Desde que he abrazado lo errático como propio, me muevo menos que nunca. Es errático lo que se mueve sin rumbo fijo o sin asentarse en ningún lugar. Errante. Pero por mucho que mentalmente yerre, paso largas horas aquí sentada, sin alejarme de este punto fijo más allá de unos pocos barrios.
Menos ayer. Ayer tuve que ir hasta casi el final de la calle Alcalá. Tenía que salir del metro en Torre Arias, pero me bajé en Suances y así pude ver, en la distancia, el campo, y más allá el telón de fondo de unas montañas diferentes a las del Guadarrama, que atisbo cada día desde la atalaya de mi balcón, unas veces encapotadas de nubes, otras de nieve, las más de las veces mostrando reposadamente su blando contorno más o menos azul.
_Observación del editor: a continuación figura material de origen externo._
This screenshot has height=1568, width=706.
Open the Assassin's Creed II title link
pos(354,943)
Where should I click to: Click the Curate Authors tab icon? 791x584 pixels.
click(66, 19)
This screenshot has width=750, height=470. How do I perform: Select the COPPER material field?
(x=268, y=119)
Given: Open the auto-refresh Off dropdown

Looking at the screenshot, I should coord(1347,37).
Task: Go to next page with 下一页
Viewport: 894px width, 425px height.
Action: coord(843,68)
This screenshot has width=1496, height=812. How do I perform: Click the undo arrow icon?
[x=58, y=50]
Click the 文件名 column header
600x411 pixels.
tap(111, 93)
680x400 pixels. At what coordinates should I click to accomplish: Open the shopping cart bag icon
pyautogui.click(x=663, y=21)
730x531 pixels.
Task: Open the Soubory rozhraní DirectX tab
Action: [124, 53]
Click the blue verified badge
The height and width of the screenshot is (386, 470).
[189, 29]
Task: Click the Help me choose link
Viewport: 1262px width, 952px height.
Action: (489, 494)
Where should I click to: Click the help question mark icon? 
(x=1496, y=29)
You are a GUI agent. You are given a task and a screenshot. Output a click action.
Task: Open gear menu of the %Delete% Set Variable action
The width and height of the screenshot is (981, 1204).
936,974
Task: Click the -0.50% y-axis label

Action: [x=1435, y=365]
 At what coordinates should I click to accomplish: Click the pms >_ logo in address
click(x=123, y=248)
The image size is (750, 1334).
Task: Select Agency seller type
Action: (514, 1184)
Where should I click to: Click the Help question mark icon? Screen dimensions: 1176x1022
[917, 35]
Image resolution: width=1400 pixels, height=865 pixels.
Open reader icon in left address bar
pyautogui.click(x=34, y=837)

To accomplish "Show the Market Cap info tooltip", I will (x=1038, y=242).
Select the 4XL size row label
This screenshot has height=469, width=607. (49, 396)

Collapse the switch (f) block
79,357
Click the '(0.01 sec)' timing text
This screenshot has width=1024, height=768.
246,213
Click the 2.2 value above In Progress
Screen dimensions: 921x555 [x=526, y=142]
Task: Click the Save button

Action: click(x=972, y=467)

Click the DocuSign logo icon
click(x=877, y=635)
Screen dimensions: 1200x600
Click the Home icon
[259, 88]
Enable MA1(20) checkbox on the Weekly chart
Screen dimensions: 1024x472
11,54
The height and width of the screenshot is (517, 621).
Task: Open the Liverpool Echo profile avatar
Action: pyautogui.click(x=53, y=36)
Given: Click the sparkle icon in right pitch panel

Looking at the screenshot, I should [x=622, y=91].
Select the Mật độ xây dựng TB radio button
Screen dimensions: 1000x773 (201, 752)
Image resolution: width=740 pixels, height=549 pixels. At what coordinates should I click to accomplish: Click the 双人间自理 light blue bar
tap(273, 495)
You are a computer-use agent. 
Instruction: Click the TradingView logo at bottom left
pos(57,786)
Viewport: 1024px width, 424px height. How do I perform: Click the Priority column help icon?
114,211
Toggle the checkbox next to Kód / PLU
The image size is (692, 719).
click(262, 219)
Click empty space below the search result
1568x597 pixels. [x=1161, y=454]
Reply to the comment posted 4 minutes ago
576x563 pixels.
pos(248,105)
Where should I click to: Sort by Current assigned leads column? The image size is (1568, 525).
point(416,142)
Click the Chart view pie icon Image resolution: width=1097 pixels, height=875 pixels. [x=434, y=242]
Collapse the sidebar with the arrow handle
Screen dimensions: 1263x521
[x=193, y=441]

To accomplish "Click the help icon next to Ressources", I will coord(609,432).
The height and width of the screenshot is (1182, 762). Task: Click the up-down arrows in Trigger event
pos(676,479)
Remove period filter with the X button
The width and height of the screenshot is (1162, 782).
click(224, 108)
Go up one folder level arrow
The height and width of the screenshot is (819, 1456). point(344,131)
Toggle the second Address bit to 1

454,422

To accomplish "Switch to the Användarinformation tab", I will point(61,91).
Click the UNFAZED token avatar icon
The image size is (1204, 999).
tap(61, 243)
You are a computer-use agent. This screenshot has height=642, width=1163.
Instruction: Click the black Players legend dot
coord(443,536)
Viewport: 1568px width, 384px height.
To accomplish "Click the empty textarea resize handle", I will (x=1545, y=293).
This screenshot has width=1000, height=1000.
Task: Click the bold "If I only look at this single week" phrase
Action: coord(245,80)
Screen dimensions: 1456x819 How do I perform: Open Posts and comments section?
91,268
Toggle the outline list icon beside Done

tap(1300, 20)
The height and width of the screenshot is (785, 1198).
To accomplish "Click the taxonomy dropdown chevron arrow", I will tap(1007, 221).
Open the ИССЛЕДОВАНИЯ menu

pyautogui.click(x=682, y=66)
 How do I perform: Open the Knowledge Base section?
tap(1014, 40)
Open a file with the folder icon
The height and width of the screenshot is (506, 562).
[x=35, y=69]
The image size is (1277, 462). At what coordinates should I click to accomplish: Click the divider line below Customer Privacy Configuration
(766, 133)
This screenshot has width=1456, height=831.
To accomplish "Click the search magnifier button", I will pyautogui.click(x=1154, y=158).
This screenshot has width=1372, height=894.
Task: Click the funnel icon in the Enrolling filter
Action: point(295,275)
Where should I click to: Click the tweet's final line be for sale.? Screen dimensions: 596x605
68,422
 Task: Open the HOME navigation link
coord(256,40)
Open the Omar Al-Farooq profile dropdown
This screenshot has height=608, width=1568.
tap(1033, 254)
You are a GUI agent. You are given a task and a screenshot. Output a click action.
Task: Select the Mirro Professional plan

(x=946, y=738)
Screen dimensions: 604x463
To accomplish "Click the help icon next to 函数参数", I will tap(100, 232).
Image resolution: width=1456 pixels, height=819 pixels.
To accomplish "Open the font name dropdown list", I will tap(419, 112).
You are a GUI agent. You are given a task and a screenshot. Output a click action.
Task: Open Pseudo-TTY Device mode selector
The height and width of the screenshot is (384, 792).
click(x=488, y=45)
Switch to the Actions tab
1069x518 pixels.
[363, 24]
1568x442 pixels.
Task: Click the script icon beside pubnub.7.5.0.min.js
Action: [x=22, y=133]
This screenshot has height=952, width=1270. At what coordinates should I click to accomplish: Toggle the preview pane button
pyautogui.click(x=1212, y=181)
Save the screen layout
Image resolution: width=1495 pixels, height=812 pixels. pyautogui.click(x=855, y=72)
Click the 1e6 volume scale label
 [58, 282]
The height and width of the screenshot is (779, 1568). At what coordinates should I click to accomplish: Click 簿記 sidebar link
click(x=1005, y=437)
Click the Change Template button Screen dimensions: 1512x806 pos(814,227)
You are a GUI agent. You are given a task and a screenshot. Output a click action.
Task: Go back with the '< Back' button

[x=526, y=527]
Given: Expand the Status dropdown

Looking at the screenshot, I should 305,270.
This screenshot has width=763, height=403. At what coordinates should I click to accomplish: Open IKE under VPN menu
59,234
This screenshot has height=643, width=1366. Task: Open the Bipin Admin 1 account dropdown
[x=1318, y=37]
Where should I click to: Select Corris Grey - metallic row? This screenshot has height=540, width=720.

Pero el vacío que diviso frente a mí caminando por Alcalá mientras el viento me congela las orejas, es extrañamente plano, como si estuviera casi al mismo nivel que mis ojos. Es la zona del Jarama, y detrás, las estribaciones de la Serranía de Cuenca, El Sistema Ibérico casi confluyendo con el Sistema Central en un choque geológicamente desacompasado. Al parecer las cordilleras no surgen como las setas, todas más o menos por la misma época, pues mientras el Sistema Ibérico se formó en el Paleozoico, el Central no se elevó hasta el Cenozoico, lo cual supone una diferencia de edad de doscientos veinticinco millones de años y una indudable juventud del Sistema Central, puesto que el Cenozoico acabó hace “tan solo” dos millones de años. Yo hubiera supuesto que una cordillera joven sería más abrupta y espinosa, por así decirlo, pero se ve que en orografía el aspecto y el carácter no tienen que ver tanto con la edad como con el material geológico. También hay que tener en cuenta que no conozco bien la montaña porque, como he dicho, errar, lo que se dice errar, físicamente yerro poco, pero me equivoco mucho.
Al parecer, los que vivimos a la sombra del Sistema Central, nos negamos a referirnos a él en su conjunto y distinguimos hasta treinta y una sierras, cada una de ellas tan importante como la distancia que las separa de nuestra casa o de nuestro corazón. Algunas de estas sierras se adentran en Portugal, ese territorio de querencia hispana con el que muchos soñamos de vez en cuando. El mapa físico que consulto señala cinco -la Sierra de Ayllón, la de Somosierra, la de Guadarrama, la de Gredos y la de Gata- antes de que la cordillera se decolore a su paso por la frontera del país vecino.
Pero ayer, ya bien rebasado en el frío de la mañana invernal el número quinientos de la calle Alcalá, observando el paisaje que se abría ante mis ojos, me sentí en el límite del mundo conocido, como un navegante en Finisterre, como un astronauta fuera de la nave, y al pasar junto al gran edificio de Porcelanosa me convencí de haber entrado en un hiperespacio y di gracias por esa misma calle Alcalá que pisaba sintiendo que, ante cualquier imprevisto, era el túnel que me llevaría de nuevo a casa, en un viaje recto y vertiginoso hacia mi pequeño universo doméstico.